Он широко открыл глаза:
— Вот это ответ! Ты гений, дорогая. Ты открыла, почему жиголо вышли из моды. Сегодня у молодых людей нет терпения, а когда они его приобретают, они уже слишком стары.
— Молодым людям не хватает самообладания и выдержки.
— Женщины по сердцу и седым волосам.
— Конечно, некоторые более старые мужчины немногим лучше, — проговорила она задумчиво.
— Только те, что глупы.
— И те, кто был слишком поглощен усилиями научиться. А таких множество. Как я сказала, ты последний из джентльменов.
— Это плохо? — проговорил он, игнорируя очередную виноградину и упорно глядя на Анну.

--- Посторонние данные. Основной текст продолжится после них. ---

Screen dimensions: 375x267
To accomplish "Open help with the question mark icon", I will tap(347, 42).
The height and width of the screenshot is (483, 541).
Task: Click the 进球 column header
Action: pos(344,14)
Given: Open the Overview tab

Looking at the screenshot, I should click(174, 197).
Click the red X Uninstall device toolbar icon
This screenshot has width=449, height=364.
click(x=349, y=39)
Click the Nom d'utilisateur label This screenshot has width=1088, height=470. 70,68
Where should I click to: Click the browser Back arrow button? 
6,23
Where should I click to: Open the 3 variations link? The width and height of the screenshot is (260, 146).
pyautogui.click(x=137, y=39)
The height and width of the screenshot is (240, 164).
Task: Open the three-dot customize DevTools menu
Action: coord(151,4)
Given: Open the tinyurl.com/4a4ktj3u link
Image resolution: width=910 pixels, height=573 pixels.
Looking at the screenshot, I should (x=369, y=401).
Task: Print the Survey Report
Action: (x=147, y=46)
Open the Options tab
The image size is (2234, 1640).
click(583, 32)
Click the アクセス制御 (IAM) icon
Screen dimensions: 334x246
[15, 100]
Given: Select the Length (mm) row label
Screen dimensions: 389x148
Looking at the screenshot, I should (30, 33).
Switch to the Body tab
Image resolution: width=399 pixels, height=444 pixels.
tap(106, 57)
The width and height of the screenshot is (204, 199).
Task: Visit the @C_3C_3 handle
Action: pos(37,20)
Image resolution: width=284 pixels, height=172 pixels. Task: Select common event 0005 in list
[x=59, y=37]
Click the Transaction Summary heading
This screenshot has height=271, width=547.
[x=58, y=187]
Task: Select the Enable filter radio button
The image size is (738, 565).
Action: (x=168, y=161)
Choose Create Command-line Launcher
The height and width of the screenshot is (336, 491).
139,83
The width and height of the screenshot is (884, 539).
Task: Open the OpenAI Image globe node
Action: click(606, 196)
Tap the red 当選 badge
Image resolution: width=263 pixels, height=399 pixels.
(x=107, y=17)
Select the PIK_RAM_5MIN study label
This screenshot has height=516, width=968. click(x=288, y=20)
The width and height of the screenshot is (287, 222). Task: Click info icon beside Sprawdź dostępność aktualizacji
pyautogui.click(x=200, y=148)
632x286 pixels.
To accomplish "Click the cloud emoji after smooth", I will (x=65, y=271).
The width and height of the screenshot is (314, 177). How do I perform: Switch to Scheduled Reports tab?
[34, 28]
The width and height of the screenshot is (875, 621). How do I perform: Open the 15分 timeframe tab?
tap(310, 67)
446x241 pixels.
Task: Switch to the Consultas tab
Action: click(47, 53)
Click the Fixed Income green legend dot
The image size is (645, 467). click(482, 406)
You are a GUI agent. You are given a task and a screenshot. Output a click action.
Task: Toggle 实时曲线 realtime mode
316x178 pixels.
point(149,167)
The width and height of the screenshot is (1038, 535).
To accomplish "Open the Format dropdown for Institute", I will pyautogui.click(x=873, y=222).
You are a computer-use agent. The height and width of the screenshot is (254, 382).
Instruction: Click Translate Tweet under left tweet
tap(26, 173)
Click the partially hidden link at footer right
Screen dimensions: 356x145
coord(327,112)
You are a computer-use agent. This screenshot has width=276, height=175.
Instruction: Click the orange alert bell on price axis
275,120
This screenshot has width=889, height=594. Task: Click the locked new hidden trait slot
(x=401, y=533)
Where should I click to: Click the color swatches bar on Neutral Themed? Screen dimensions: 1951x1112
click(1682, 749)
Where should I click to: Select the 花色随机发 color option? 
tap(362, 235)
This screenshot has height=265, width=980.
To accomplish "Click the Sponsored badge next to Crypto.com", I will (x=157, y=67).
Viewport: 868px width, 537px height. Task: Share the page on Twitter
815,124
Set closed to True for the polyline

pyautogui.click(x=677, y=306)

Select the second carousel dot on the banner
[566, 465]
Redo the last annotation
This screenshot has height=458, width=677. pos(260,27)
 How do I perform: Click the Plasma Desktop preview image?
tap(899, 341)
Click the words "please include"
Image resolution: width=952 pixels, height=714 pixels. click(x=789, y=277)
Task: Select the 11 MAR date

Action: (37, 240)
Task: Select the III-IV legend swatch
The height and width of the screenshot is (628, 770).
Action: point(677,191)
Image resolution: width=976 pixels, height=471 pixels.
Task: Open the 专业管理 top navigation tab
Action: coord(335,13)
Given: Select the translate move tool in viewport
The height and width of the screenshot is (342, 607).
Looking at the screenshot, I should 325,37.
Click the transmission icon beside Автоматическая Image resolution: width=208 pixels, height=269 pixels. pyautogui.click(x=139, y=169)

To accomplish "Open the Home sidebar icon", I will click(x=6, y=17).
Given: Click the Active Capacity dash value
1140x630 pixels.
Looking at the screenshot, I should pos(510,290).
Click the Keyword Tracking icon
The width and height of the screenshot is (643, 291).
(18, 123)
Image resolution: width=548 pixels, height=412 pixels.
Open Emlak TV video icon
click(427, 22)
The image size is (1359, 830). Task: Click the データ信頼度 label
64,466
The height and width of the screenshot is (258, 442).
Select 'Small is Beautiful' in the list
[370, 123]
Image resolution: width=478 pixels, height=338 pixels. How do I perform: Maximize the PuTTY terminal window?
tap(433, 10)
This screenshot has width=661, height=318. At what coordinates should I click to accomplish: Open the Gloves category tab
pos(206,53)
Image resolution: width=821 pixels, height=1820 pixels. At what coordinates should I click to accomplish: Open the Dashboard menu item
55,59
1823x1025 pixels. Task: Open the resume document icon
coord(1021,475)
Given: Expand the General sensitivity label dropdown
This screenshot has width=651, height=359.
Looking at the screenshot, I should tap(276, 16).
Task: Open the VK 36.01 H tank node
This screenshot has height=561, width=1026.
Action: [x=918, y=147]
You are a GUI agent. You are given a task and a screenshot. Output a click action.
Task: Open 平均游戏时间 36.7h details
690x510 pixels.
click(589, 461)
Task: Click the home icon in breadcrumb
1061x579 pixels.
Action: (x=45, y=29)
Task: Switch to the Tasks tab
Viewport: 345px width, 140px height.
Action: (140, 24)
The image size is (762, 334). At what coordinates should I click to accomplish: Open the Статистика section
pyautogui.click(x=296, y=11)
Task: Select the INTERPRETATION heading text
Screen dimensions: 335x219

Она пожала плечами. От этого движения колыхнулись ее груди. Она едва осознавала, что сидит здесь голой, на утреннем солнце, но осознание было слишком слабым и больше относилось к ощущению тяжести этих грудей. Она намеренно сосредоточила на этом внимание, блокируя мысли об Эдисоне.
— Так вот, как я уже говорил…
— Знаю, знаю. — Она рассеянно съела виноградину, которую держала, и перевела внимание на вид гор, и неосознанно глотнула свежего воздуха, вливающегося через окно.
— После нашего завтрака в Ривервок я все думала, что если бы я была одинока, то смогла бы вернуться в школу. Мне обычно давались языки. Я могла бы окончить какие-нибудь курсы, освежить свой французский и, возможно, преподавать его. Или я могла бы использовать свои контакты жены политика, чтобы начать оформительский бизнес, специализирующийся на сохранении истории. Полагаю, что мне это было бы по душе.
— С Богом, дорогая! — проговорил он с широко открытыми от удивления глазами.
— Могли бы возникнуть проблемы с деньгами, мне пришлось бы сменить сталь жизни, хотя я получаю небольшой доход от имения отца. Трудно оставить жизнь, на устройство которой отдано двадцать лет, друзей, клубы, комитеты, весь мой тщательно построенный общественный мир. Я не могу обманывать себя, так как знаю, что все это должно измениться. Важным шагом будет также заставить Джоша понять и принять это. Но хуже всего встретиться с Эдисоном и всеми угрозами, которыми он, вероятно, попытается удержать меня от этого шага.
— Если он будет слишком груб или опасен, ты всегда можешь обратиться в полицию или ко мне.
Ее улыбка выразила благодарность на его последнее предложение, но все же она покачала головой:
— Я просто не знаю. Это такая громадная перемена, но раз она началась, ее не остановишь. Правда в том, что я трусиха и всегда ею была.
— Не верю. Чтобы остаться, нужно не меньше отвага, чем чтобы уйти.
— Давай поговорим о чем-нибудь другом, — криво улыбнулась она. — Чтобы приехать сюда, тоже нужна отвага, но я не отказалась бы от этого ни за что на свете.
— Я тоже, — отозвался он твердым голосом и готовый сменить тему.